2- Davalının, vekalet ücreti ve yargılama giderlerine yönelik temyiz itirazlarının incelenmesinde;
Davalı tarafından ödenen kira bedelinin, Mahkemece hükmedilen kira bedeli ile aynı veya daha fazla olması halinde, davalının, dava açılmasına sebebiyet vermediğinden yargılama giderleri ve vekalet ücreti yönünden sorumlu olmadığının kabulü gerekir. Somut olayda, davalının, kira bedelinin tespiti istenilen dönemde hüküm altına alınan kira bedelini ödediği anlaşılmaktadır. Bu durumda, dava açılmasına sebebiyet vermediğinden yargılama giderleri ve vekalet ücreti yönünden davalı aleyhine hüküm kurulamaz. Öte yandan, Avukatlık Asgari Ücret Tarifesinin 9. maddesine göre kira tespiti davalarında tespit olunan kira bedeli farkının bir yıllık tutarı üzerinden tarifenin üçüncü kısmı gereğince hesaplanacak miktarın tamamı, vekalet ücreti olarak hükmolunur düzenlemesi yer almaktadır. Bu durumda, davalı lehine vekalet ücretinin, davacının talep ettiği aylık kira bedeli ile hüküm altına alınan aylık kira bedeli arasındaki farkın bir yıllık tutarı üzerinden, Tarifenin üçüncü kısmı gereğince hesaplanması gerekmektedir. Bu husus gözetilmeden, kendisini vekille temsil ettiren davalı lehine vekalet ücretine hükmedilmemesi de usul ve yasaya aykırıdır.
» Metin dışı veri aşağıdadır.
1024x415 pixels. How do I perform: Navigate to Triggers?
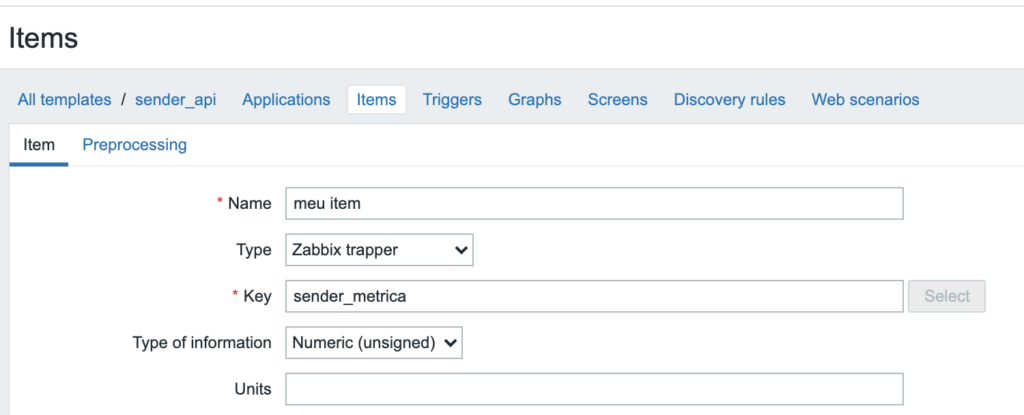tap(452, 100)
Ne var ki, bu yanlışlıkların giderilmesi, yeniden yargılama yapılmasını gerektirmediğinden hükmün düzeltilerek onanması HUMK 438/7 . maddesi hükmü gereğidir.
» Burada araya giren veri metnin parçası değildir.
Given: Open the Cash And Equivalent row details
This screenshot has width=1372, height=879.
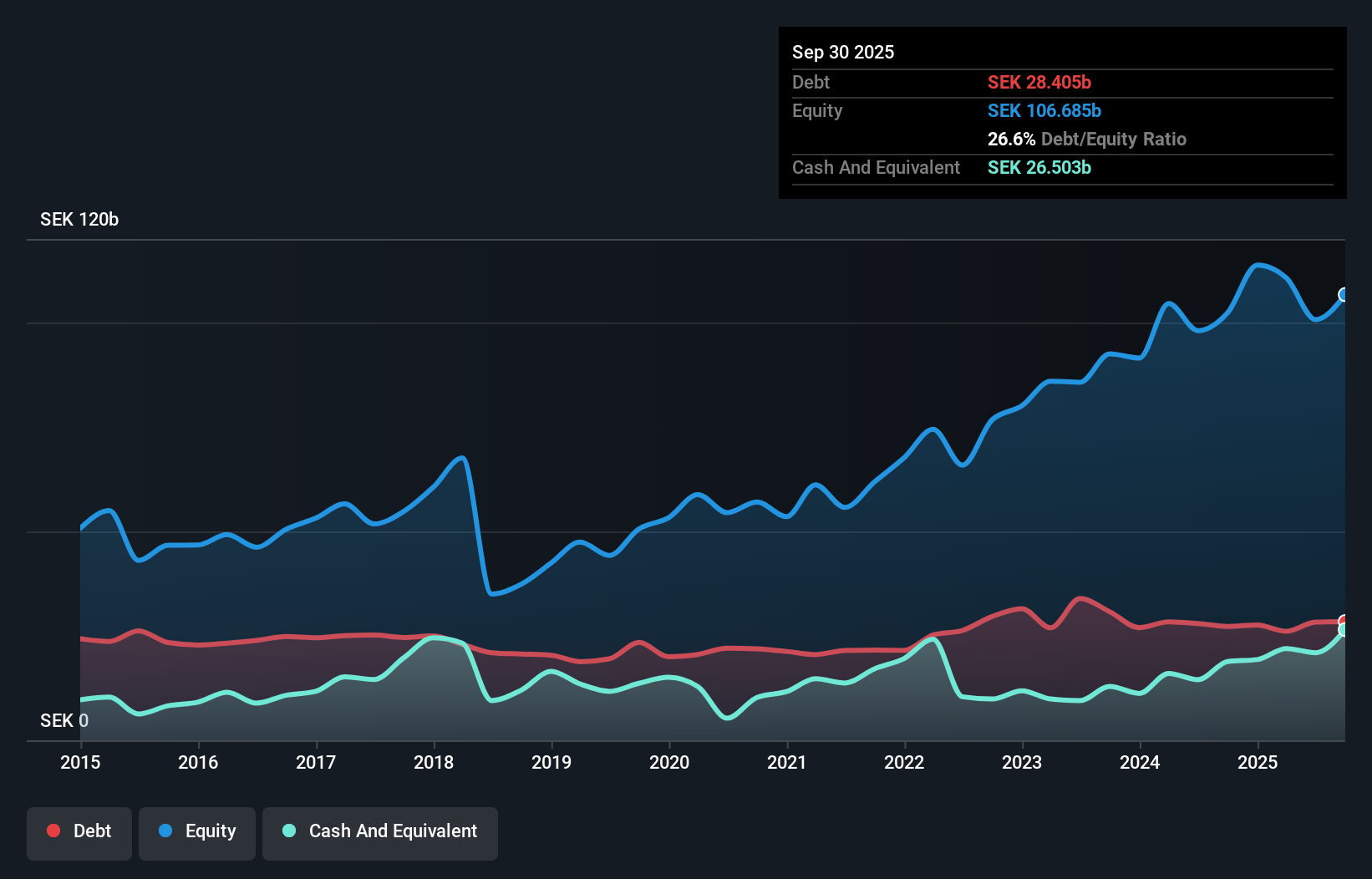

SONUÇ: Yukarıda birinci bentte belirtilen nedenle davalının sair temyiz itirazlarının reddine, ikinci bentte açıklanan nedenle temyiz olunan hükmün 4. fıkrasında yer alan ” Davacı taraf davasını vekille takip ettiğinden karar tarihinde yürürlükte bulunan A.A.Ü.T.ne göre artırılan bir yıllık kira bedeli üzerinden hesap ve taktir edilen 2.304,00 TL. ücreti vekaletin davalıdan alınıp davacıya verilmesine” ibaresi çıkarılarak, yerine “davalı davanın açılmasına sebebiyet vermediğinden davacı lehine vekalet ücreti takdirine yer olmadığına” ifadesinin yazılmasına; hükmün 5. fıkrasında yer alan ” Davacı tarafından 196,55 TL harç, 54,00 TL tebligat gideri, 8,00 TL müzekkere gideri ve 350,00 TL bilirkişi ücreti olmak üzere yapılan yargılama masrafları toplamı 608,55 TL’nin davalıdan alınarak davacıya verilmesine” ibaresi çıkarılarak, yerine “yargılama giderinin davacı üzerinde bırakılmasına” ifadesinin yazılmasına; ” Davalı taraf, kendisini vekille temsil ettirdiğinden karar tarihinde yürürlükte bulunan AAÜT’ne göre hesaplanan 4.310TL vekalet ücretinin davacıdan alınarak davalıya verilmesine ,” cümlesi eklenmek suretiyle hükmün düzeltilmesine ve düzeltilmiş bu şekliyle ONANMASINA, ve peşin alınan temyiz harcının istek halinde temyiz edene iadesine, 6100 sayılı HMK’nun Geçici Madde 3 atfıyla 1086 sayılı HUMK’nun 440. maddesi gereğince karar düzeltme yolu kapalı olmak üzere, 11/09/2019 gününde oy birliğiyle karar verildi.